One of Garland’s tricks is that he frequently indoctrinates the viewer into believing that his worlds are impersonal and his characters are unfeeling and machine-like, but then hits you with little reminders of the humanity in everybody and everything. The cast of Devs, especially Nick Offerman and Allison Pill, do a particularly good job at reveling in these smaller character moments; a little expression from Pill’s Katie at the end of episode five, that so effortlessly adds a whole new rich layer to her character, comes to mind. In a show where characters can perform the most mechanical, inhumane actions in the name of scientific discovery and innovation, the little reminders that they, too, are people, serve as welcome surprises.
Zach Grenier, who plays the security head at Amaya, is another standout — his character of Kenton, at times, barely restraining a deep-seated, unsettling anger that creates a very real sense of the danger underneath his calm composure.

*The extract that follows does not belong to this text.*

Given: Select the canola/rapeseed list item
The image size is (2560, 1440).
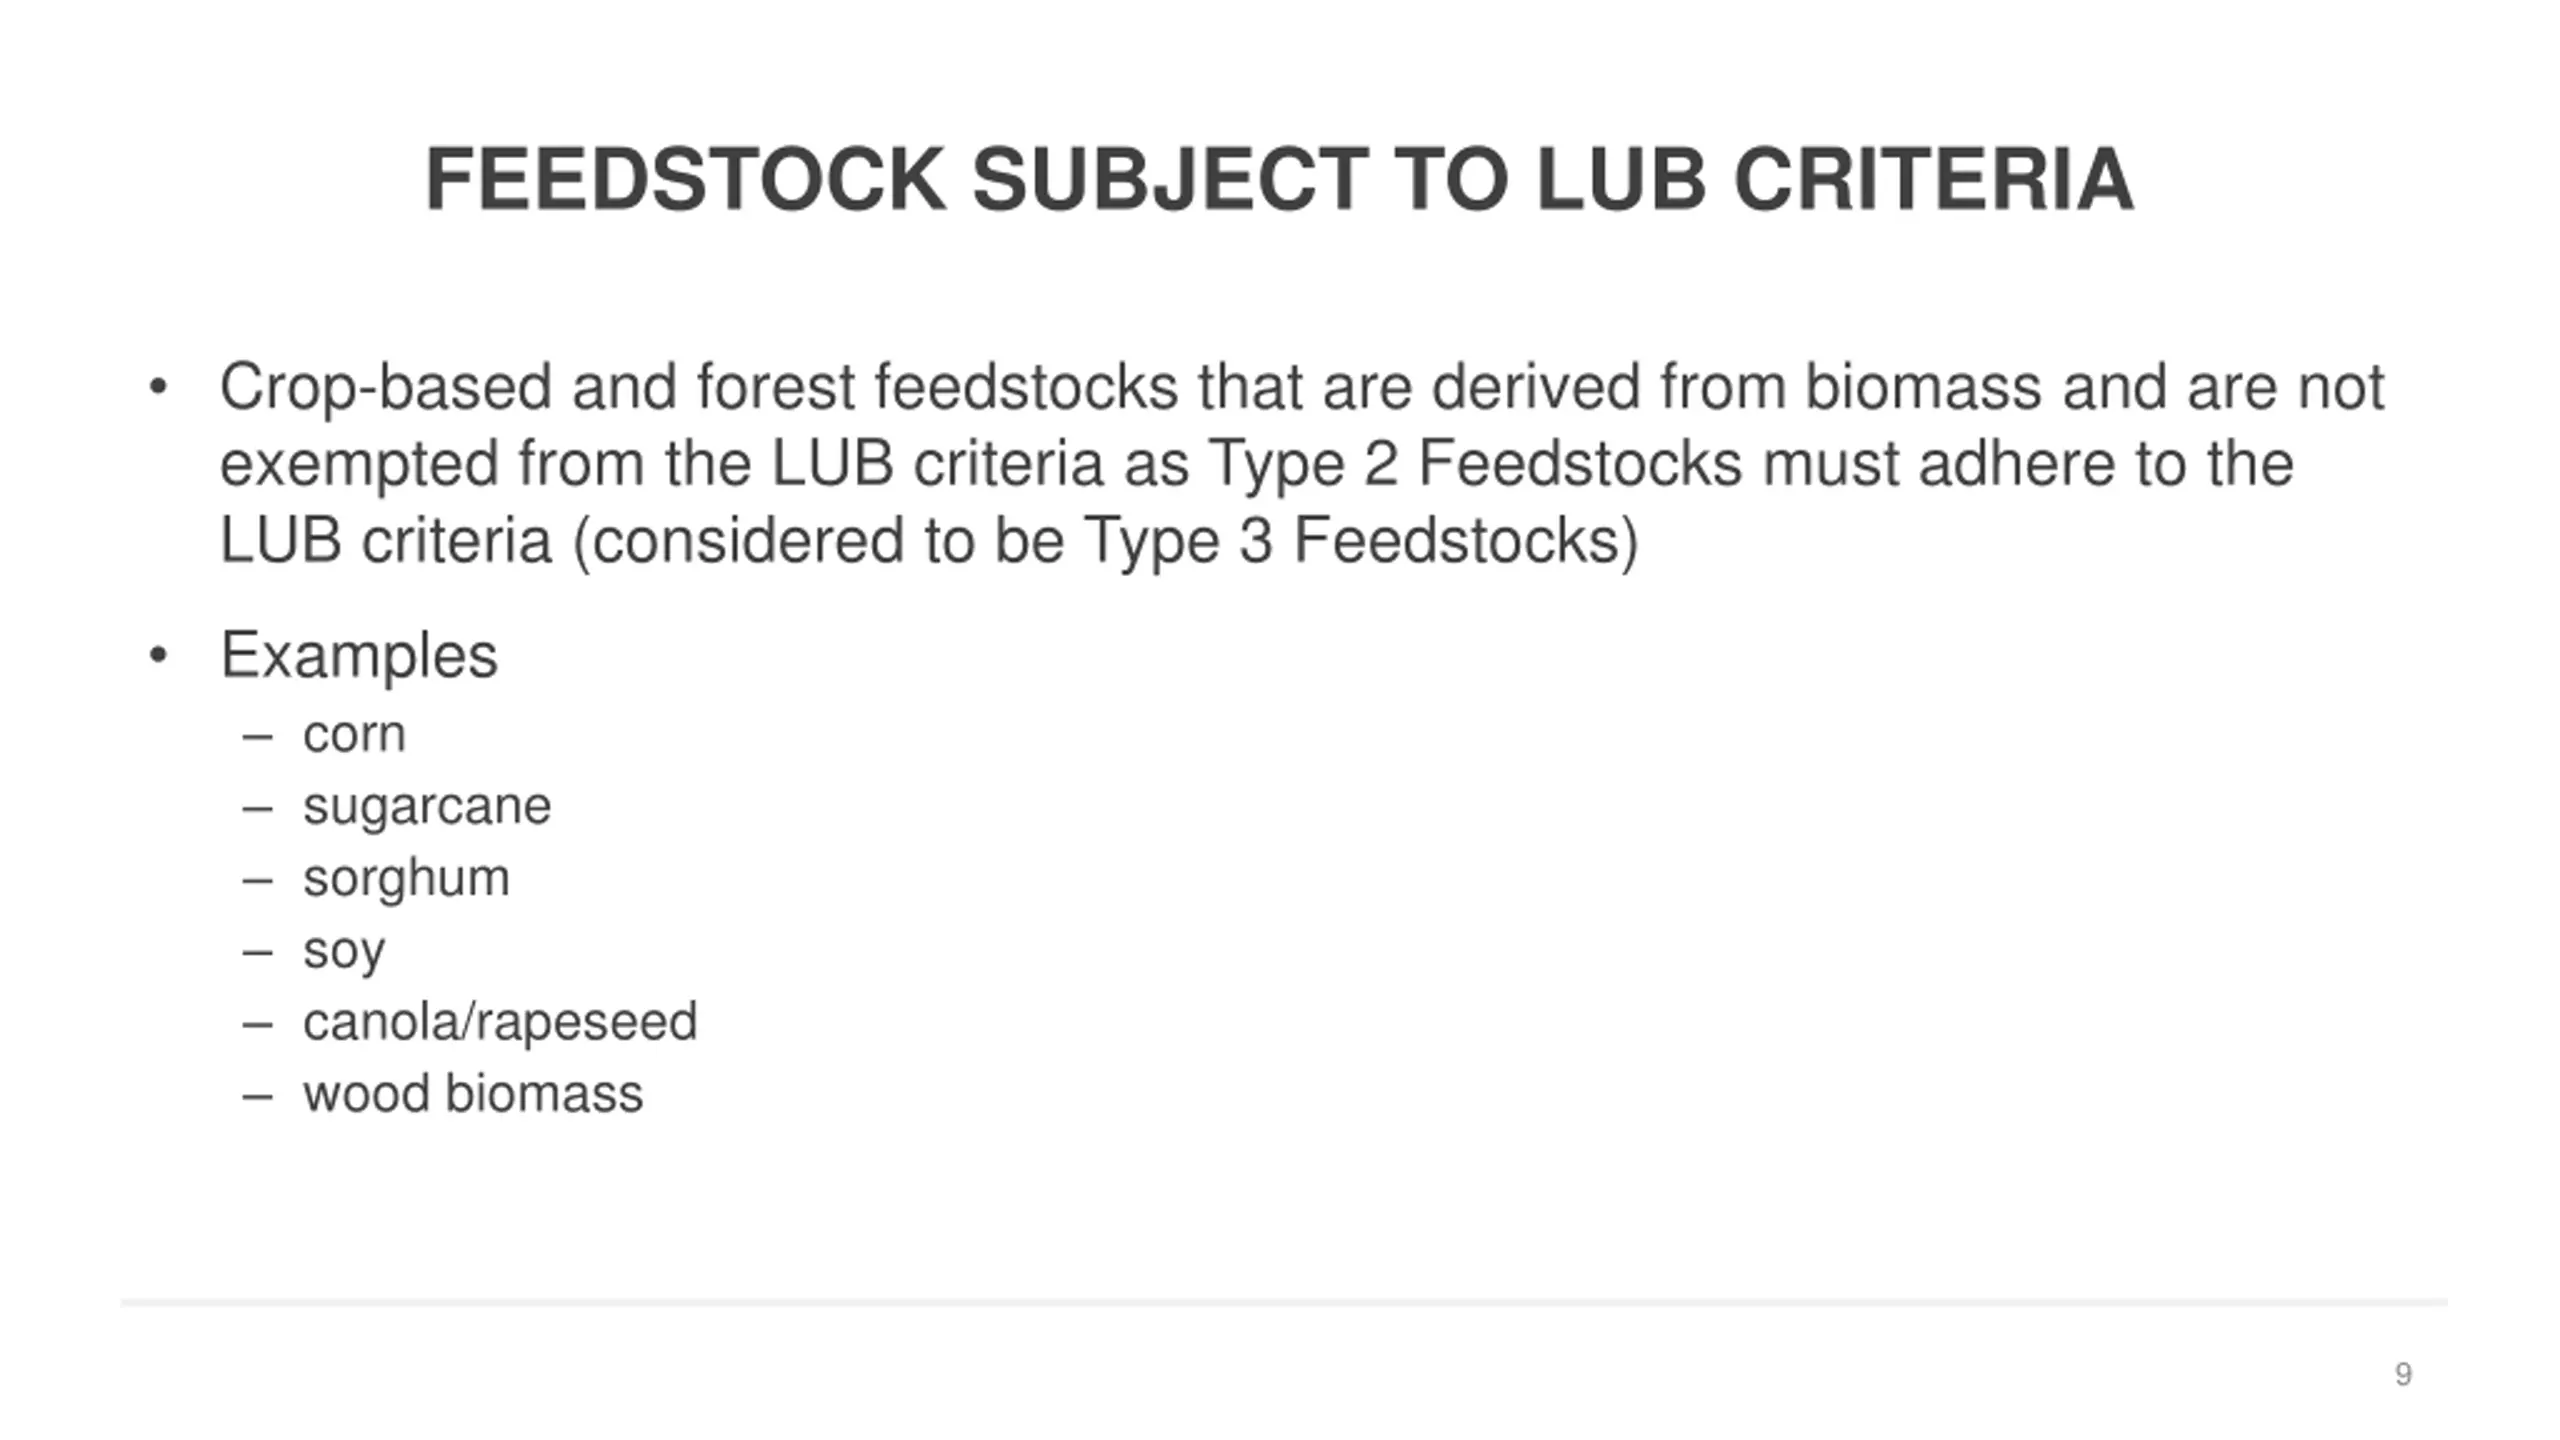Looking at the screenshot, I should point(500,1023).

Cinematographer Rob Hardy cleverly photographs the show’s setting of San Francisco in aerial shots that reveal grid-like patterns with an imposing amount of structure, further driving home the show’s fixation on the powerlessness we have over our environment and the things that happen to us. The frequent Garland collaborator continues to create images of haunting ethereal beauty, in collaboration with Oscar-winning VFX supervisor Andrew Whitehurst and production designer Mark Digby.
The Devs teams’ isolated workspace, coated in rich, metallic colors, feels a bit larger than life in terms of being directly comparable to a current tech company, but is excellently designed and serves as a not-so-vague reminder of the power being wielded by massive institutions in dangerously obscured spaces.
Admittedly, I’m pleased to report that Garland once again includes a Crosby, Stills & Nash needle-drop as well (Annihilation used “Helplessly Hoping” to great effect). The show’s music composers deliver some great horror-infused work, while recurring choruses and hums of ancient ancestors are less successful soundtrack selections, oftentimes veering too heavily into the territory of needless pretension and showmanship.
Without getting into detail, the show also builds to an ending that doesn’t quite stick the landing, in terms of seemingly glossing over some of the even bigger moral questions that it raises. It leaves plenty to unpack, and subsequent views of the series may wind up painting a more full picture, but ultimately, it feels a tad precipitous.
Devs is deliberate, sometimes frustratingly so, and a bit too into its self-imposed importance, but it never stops being interesting, both philosophically and visually. While not as succinct and effortless as Garland’s previous films, it’s still a thoughtful, daring and all-around impressive work from a visionary artist, and a sure to be divisive one at that.
The first two episodes of Devs will premiere March 5th on FX on Hulu.